Three Articles:

The three articles begin with an investigation into the use of blockchain for the charity sector as Elsden et al describe how different design methods provide insights into the uses of a technology that at the time, was looking for a problem to solve. Plessas’ personal glossary of paranoia sets out the terms of engagement and experience in the present form of a data-driven society. The twentythree authors of third article chose to obfuscate their identity as they set out a short manifesto for how the discipline of Human Computer Interaction should address blockchain technologies.

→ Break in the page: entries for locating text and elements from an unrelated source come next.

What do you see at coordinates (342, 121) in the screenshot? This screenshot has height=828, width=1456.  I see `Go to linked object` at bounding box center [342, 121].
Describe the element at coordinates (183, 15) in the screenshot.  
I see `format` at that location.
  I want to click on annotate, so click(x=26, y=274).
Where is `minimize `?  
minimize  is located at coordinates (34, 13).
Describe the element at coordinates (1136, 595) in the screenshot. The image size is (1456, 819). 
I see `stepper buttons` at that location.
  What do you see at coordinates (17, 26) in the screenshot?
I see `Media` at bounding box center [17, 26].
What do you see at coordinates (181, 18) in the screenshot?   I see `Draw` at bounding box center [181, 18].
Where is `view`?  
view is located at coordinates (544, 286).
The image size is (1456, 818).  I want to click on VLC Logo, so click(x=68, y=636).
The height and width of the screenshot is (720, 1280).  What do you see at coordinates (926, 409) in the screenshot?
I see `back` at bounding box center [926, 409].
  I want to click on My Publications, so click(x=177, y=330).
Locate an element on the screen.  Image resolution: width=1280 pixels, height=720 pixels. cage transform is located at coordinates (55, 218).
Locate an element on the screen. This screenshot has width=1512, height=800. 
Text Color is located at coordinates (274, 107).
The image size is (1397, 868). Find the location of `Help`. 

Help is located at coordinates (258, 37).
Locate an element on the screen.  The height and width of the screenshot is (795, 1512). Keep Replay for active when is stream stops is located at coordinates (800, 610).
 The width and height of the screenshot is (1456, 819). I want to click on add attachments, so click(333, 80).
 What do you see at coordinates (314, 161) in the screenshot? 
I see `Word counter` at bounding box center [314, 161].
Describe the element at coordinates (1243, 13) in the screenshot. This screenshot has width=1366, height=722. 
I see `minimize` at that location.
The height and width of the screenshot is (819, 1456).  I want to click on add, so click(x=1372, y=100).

Collectively the three articles correspond with a determinism to see distributed ledger technologies solve some of the problems of our time, or perhaps a time when they were written at the end of 2017.

Searching for an OxChain: Co-designing blockchain applications for charitable giving

Chris Elsden, Kate Symons and Chris Speed, University of Edinburgh

John Vines and Anne Spaa, Northumbria University

The OxChain project is investigating the design of blockchain applications in partnership with a large and traditionally trusted institution, Oxfam. We outline some of the potential opportunities that distributed ledger technologies could offer the charity and development sector as a whole, but focus on the challenges of undertaking co-design work in the context of large institutions. We suggest the need to leverage existing trusted relationships and understand the unique value that such institutions offer.

Cloud Euphoria : A post-analysis on the networked effects of emotions

Angelo Plessas

Nowadays we live in a maze of perplexity and contradiction, treating feelings as data, like augmenting them, compress them, duplicating them and erasing them. Data like ‘happiness’ or ‘sadness’ are becoming abstractions because there is never a single moment when we can explicitly feel one or another. Let us click into these ‘files’ and explore these techno-cultural forms of communicational imperfection.

Four manifestos from ‘HCI for Blockchain’: A 2018 CHI workshop

Hashed authors

At the CHI 2018 conference in Montreal, a community of HCI researchers came together to address the emergence of blockchain, and distributed ledger technologies (DLTs). These technologies present exciting, and interdisciplinary, challenges and opportunities for developing new ways for networks of people and things to transact, collaborate, organize and identify themselves. However, even now, much research and discussion remains technical or theoretical, rather than considering our interactions with applications of these technologies within our everyday lives. During this workshop, participants shared early-stage projects and then worked together to produce brief ‘manifestos’ for how the human-centred Human–Computer Interaction (HCI) community should address blockchain technologies. Each manifesto addresses a theme relevant to the projects that participants shared during the workshop, and were produced rapidly and collaboratively in an afternoon session, before being shared and reflected upon after the workshop. We reproduce these manifestos here to as a starting point for discussion, and an indication of the broad areas of interest and expertise regarding DLTs within the HCI community. In the playful and collaborative spirit of the workshop, and reflecting the cryptographic roots of blockchain technologies, the authorship of these manifestos is shared and attributed to the workshop participants through anonymous hashing using the MD5 algorithm. These hashes are *committed* by publishing the paper; authors are anonymous unless they claim their hash by publishing a random number that has been shared with them, and can be used in combination with their names to generate the hash and verify a contribution to authorship.